Naquele tempo, ao levantar os olhos, Jesus viu pessoas ricas depositando ofertas no cofre. Viu também uma viúva necessitada que deu duas moedinhas. E ele comentou: "Em verdade, vos digo: esta viúva pobre deu mais do que todos os outros. Pois todos eles depositaram como oferta parte do que tinham de sobra, mas ela, da sua pobreza, ofereceu tudo que tinha para viver."

Tendo enfim chegado a Jerusalém, Jesus vive a partir de agora os seus últimos momentos antes da Paixão. O Senhor está no Templo, escreve São Lucas, e assiste às ofertas que por lá se faziam. Ricos e abastados depositam no cofre somas vultosas daquilo que lhes resta; entregam, pois, apenas os restolhos das riquezas que o próprio Senhor, em sua imensa generosidade, lhes dera. Eis que uma viúva, discreta e silenciosa, dirige-se ao gazofilácio e deixa ali duas moedinhas: ela, "da sua pobreza", ofereceu a Deus "tudo o que tinha para viver." O episódio desta pobre viúva como que recapitula o drama básico que a humanidade vive desde as suas origens.

Esta cena, com efeito, pode ser contemplada já em Caim e Abel: aquele oferecera em oblação os frutos da terra; este, no entanto, devolveu ao Senhor os primogênitos dos seus rebanhos (cf. Gn 4, 3-4). Abel de bom grado consagrou a Deus o que de melhor conseguira produzir; mas Caim, de sua parte, endureceu-se, recusou oferecer ao Senhor as primícias da sua colheita. O primeiro tornou-se justo: é em Abel que, de certo modo, nasce a Igreja, a Igreja dos que, por fidelidade a Deus, derramam por Ele seu sangue inocente. Caim, ao contrário, é o primeiro dos réprobos, dos que, por não quererem entregar-se a Deus, acabam por desviar-se dele: "E tu serás peregrino e errante sobre a terra" (Gn 4, 12).

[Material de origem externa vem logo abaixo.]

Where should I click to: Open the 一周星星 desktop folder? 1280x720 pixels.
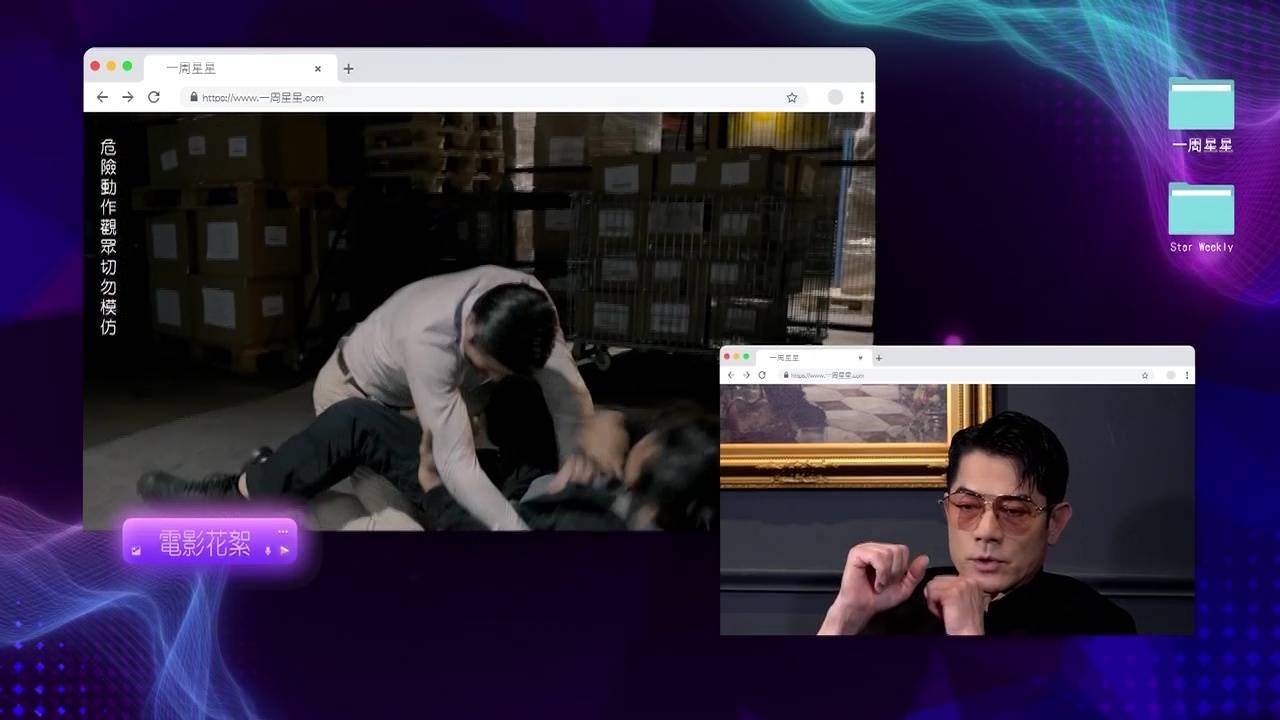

O Evangelho de hoje nos coloca, assim, diante duma escolha: seguir a Igreja de Abel, que, com o coração aberto, entrega tudo a Deus, ou a "igreja" de Caim, que "se retirou da presença do Senhor" (Gn 4, 16). Cristo, porém, já Se adianta e nos exorta a fazer nossa a gratidão daquela viuvinha. Pois tudo quanto temos e possuímos dele mesmo o recebemos; por isso, quando lhe entregamos tudo, nada perdemos; antes ganhamos, porque restituímos ao Sumo Bem todos os dons que Ele a toda hora nos comunica. Ofereçamo-nos, pois, inteiramente à Fonte de todo bem; façamos de nossas vidas uma oblação agradável aos Seus olhos; entreguemo-nos com aquela generosa disposição da viúva: dar tudo o que temos para viver nesta vida, a fim de podermos, esquecendo-nos de nós mesmos, nascer para a vida que nunca acaba.